Gen Sir Richard Dannatt warns ministers must not take “cheap options” when it comes to equipping the Armed Forces in Iraq and Afghanistan

His comments came as the Ministry of Defence announced the death of two Royal Marines in southern Afghanistan, taking the British death toll in Iraq and Afghanistan to 300.

Gen Dannatt, who will retire from the Army next year, has been outspoken on defence issues since taking up his post in 2006.

In 2006, he warned that the Army could ‘break’ if British soldiers were kept too long in Iraq.

And in a leaked report last year, Gen Dannatt warned that years of Government under-funding and overstretch had left troops feeling “devalued, angry and suffering from Iraq fatigue.”
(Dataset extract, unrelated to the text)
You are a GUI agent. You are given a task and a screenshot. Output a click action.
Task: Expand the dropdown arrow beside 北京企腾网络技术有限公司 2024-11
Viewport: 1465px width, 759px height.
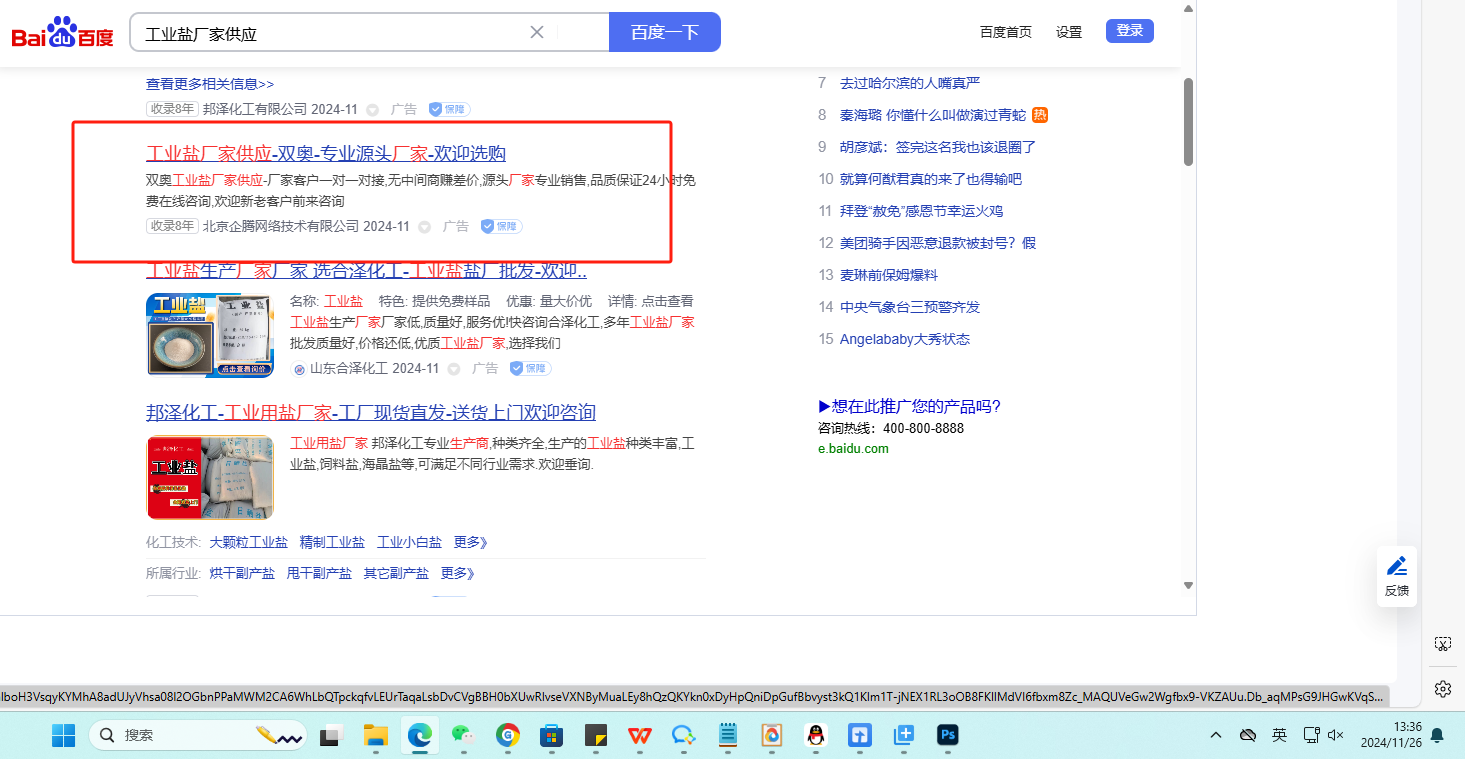click(424, 227)
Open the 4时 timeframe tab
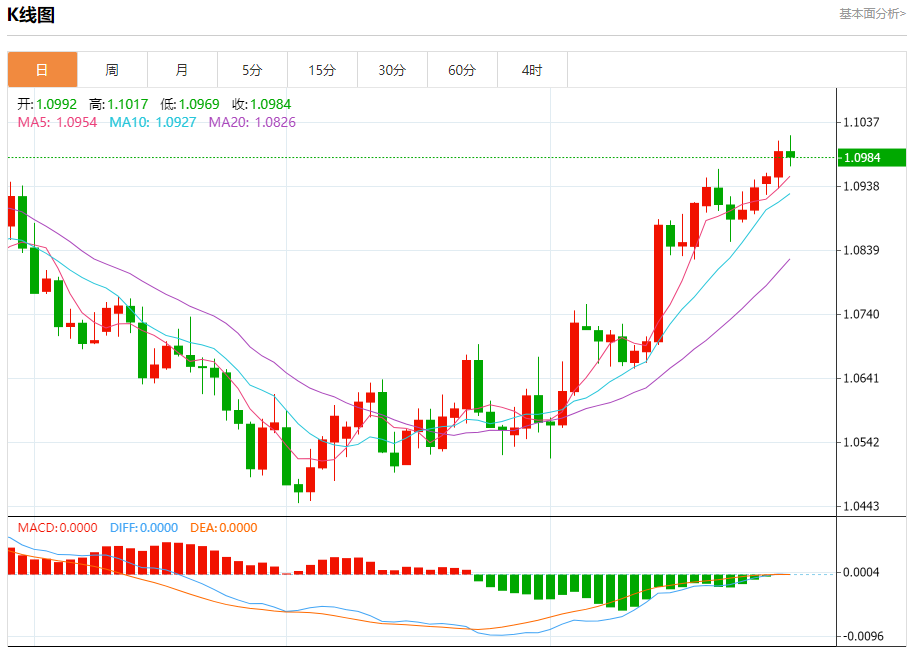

With Britain now preparing to withdraw its 4,000 troops from Iraq next year, pressure is mounting – from sources including Barack Obama, the US president-elect — for more British forces to be sent to Afghanistan.

But Gen Dannatt said that no more British troops should go to Afghanistan, insisting that the Army only has the manpower and resources to fight one foreign war at a time.

“The reason the Army has been under such pressure for the past three years is that we are committed to fighting two wars when we are only structured to fight one,” said Gen. Dannatt. “If we were to move troops from Iraq to Afghanistan we would simply replicate the problems.”

He said that many improvements had been made in equipping front line troops during the past two years, but serious consideration needed to be given as to whether it was sufficient that only 5 per cent of the government’s budget was devoted to defence spending.

“Is the amount the government spends on defence the right proportion?” he asked. “There are no cheap options on defence.”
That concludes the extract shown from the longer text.